I think we’re far past Kerouac’s beatnik days of The American Road Trip. Instead of tearing across the country with a sense of adventure and freedom, I feel timid, guilty even, piloting this gas-guzzling truck. I’m watching the fuel gauge of this forty gallon tank tick towards empty in real time. The realities of climate change have robbed our generation of so much, including that old attitude.
This section of southern Indiana is a miserable scene really. Two potholed lanes are clogged with eighteen wheelers slowly passing one other. The gas station we stop at for lunch doesn’t have free water on their soda machine. My options are to buy some or to brave the water from the bathroom sink. I opt for a red bull. My father-in-law risks it. We make peanut butter and jelly sandwiches on the hood of the car.
Despite this saccharine stop, and days immersed in the American excess of fossil fuels and corn syrup, I am grinning. I am content. We are on the move to a new house and a new life in New Hampshire.
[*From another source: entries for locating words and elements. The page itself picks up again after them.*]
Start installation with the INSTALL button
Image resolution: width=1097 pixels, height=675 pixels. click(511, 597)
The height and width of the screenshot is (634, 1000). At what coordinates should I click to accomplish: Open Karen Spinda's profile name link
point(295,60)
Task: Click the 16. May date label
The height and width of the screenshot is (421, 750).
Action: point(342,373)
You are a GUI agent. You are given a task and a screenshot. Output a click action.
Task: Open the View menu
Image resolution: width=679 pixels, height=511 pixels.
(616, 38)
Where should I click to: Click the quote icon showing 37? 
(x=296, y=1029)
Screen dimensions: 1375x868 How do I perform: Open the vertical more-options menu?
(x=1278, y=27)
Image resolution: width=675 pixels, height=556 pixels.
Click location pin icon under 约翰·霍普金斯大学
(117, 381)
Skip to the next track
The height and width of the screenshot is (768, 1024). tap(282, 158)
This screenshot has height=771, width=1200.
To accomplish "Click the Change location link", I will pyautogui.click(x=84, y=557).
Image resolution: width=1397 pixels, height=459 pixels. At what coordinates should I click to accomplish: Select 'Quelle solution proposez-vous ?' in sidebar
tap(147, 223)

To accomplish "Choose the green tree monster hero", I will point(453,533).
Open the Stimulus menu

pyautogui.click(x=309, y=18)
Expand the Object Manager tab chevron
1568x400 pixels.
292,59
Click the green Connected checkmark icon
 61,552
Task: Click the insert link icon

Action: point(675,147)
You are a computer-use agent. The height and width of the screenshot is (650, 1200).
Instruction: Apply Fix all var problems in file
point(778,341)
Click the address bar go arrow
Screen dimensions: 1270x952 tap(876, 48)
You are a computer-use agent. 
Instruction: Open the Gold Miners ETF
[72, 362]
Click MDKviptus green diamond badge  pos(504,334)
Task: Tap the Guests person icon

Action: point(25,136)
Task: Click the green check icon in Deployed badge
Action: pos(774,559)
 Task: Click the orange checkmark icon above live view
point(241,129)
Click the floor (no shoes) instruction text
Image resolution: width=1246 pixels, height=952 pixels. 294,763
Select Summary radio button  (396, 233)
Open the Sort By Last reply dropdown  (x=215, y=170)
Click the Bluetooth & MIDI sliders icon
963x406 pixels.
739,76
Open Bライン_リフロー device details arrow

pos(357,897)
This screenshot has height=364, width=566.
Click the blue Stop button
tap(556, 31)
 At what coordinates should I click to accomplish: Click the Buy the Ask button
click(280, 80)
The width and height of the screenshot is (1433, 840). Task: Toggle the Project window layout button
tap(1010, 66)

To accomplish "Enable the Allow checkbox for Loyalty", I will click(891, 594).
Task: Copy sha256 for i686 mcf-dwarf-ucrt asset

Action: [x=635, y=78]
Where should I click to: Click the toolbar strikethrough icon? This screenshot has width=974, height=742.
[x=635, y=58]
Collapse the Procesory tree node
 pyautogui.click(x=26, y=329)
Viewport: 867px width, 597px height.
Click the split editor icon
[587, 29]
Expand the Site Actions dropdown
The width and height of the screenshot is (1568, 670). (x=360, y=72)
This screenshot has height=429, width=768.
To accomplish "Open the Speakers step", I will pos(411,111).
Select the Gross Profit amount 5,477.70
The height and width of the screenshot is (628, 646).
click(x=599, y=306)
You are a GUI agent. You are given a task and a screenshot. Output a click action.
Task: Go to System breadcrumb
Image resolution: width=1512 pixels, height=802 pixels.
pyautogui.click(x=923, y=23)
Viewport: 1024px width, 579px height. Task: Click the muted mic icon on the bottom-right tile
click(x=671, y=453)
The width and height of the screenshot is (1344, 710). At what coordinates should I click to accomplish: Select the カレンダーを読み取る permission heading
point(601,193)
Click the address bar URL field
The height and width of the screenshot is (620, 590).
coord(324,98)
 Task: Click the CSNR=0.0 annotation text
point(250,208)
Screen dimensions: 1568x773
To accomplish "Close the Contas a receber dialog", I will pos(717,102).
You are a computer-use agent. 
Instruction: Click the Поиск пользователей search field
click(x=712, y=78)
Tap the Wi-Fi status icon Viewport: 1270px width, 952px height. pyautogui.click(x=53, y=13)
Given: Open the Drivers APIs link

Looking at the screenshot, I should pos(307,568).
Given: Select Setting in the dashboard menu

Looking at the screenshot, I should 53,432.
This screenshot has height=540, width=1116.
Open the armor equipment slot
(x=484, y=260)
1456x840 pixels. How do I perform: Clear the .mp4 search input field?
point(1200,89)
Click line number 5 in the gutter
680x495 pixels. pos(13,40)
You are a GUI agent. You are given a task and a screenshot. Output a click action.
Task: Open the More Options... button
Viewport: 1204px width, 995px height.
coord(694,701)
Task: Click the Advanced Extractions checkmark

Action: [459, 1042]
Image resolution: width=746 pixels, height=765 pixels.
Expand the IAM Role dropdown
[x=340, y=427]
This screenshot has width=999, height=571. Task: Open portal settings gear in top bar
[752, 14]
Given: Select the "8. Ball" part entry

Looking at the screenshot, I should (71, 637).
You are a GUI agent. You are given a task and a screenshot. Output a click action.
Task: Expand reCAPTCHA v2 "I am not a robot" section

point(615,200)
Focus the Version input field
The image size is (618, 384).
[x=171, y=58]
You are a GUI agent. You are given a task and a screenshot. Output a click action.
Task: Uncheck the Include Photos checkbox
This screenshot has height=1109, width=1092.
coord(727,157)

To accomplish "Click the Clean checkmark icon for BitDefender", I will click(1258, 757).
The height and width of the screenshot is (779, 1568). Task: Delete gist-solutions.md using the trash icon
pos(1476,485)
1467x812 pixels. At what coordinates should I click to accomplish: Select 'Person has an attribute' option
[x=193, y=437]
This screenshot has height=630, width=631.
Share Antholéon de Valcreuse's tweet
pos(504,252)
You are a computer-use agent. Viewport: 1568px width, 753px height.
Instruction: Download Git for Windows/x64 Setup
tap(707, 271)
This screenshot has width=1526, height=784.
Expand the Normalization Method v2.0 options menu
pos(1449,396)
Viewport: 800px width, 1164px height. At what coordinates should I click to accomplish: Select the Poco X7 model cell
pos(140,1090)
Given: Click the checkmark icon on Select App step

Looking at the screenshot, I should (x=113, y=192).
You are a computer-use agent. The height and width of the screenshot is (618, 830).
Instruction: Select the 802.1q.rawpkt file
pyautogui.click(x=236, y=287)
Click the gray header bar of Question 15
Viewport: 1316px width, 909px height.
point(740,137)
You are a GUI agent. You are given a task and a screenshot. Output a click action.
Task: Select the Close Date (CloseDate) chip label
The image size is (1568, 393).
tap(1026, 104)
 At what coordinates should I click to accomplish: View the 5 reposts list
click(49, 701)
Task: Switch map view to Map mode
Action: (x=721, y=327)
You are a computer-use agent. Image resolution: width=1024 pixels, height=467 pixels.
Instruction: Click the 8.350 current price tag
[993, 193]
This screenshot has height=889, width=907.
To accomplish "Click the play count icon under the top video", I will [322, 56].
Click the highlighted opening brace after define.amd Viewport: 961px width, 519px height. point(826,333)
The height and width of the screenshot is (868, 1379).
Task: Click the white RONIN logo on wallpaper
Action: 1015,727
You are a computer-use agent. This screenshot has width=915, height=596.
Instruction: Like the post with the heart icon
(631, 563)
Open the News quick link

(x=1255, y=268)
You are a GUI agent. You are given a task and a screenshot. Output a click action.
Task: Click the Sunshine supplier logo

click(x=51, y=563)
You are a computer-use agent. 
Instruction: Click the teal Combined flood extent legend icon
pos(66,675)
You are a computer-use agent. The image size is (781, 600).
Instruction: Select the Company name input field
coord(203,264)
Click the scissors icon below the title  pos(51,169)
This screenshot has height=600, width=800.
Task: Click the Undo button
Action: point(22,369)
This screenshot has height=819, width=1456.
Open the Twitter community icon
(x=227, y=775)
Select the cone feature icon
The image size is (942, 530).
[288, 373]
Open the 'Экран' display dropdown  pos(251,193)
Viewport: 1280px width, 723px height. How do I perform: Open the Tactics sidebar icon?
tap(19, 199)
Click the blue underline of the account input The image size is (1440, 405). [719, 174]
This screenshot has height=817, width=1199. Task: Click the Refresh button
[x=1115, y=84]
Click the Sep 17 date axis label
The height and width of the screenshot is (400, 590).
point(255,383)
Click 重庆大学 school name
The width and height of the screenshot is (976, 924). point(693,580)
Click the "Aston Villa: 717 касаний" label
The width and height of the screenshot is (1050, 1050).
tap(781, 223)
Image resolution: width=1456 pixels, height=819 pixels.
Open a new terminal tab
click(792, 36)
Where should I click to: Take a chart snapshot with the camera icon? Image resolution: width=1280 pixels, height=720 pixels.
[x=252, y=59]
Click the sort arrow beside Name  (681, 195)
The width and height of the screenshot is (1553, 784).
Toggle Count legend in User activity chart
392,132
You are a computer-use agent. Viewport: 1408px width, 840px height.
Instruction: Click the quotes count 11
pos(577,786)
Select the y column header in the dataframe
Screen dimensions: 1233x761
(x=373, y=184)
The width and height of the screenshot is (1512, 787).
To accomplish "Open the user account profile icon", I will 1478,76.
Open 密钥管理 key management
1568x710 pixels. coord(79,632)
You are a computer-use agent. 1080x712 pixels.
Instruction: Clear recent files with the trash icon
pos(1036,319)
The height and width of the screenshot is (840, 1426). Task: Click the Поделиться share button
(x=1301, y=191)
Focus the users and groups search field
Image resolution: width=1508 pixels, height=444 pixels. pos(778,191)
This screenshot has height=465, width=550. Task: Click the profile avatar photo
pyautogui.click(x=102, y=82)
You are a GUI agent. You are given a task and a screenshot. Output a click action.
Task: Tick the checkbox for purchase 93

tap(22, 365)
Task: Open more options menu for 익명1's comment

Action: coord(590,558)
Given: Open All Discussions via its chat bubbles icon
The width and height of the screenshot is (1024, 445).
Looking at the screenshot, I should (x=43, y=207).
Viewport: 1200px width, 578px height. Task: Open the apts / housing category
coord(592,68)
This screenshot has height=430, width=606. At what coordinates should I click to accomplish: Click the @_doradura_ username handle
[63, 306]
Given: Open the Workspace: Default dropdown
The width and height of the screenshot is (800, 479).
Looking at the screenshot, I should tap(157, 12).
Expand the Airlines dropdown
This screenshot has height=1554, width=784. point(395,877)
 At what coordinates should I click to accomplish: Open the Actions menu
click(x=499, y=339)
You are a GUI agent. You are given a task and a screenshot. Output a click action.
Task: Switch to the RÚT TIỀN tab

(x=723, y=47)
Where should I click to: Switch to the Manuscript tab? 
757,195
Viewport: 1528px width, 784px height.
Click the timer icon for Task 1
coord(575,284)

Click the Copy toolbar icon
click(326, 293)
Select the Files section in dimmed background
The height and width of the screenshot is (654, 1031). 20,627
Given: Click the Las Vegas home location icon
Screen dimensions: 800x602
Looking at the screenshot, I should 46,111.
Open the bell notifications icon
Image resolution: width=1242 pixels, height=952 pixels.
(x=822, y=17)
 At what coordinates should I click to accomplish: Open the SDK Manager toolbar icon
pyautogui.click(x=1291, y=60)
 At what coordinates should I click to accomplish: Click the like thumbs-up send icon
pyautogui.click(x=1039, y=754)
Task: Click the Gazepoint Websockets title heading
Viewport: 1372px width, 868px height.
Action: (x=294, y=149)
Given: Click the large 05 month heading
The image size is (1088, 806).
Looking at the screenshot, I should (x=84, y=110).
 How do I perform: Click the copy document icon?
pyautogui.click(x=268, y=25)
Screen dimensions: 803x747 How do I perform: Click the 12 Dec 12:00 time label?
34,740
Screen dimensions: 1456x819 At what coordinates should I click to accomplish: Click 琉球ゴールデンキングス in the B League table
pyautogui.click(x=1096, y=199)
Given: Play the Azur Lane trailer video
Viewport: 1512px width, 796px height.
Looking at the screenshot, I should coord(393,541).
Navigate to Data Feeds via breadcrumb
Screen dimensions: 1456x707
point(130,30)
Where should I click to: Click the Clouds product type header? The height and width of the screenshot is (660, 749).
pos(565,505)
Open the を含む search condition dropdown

Driving this truck is a feat of endurance, but it’s also a delightfully simple existence. Quite literally, our past is behind us and our future lies ahead. Focused on the speedometer and blasting my music, all the rest falls away. We have closed one chapter of life in Colorado and have yet to start writing this new one. I am suspended, floating between the two. It is deeply peaceful.
We have walkie talkies too. My childhood dreams come true as I chat with my wife on a walkie talkie, barrelling downhill somewhere in New York. “Hey Frosty. Let’s stop at this next exit for Chipotle. Over.”
We picked up my Mom for our last day of driving. This little caravan of five, including our dog, one car and one U-haul all pull into the driveway of our new home. My mother-in-law has filled the house with flowers and hand soap and a hand-drawn sign saying Welcome Home!
My contentment continues as we start to write this new chapter together.
Beautifully written, my son. So proud of what you and Sarah have already accomplished together and excited to watch what’s ahead. And, I love your new home with the blue door!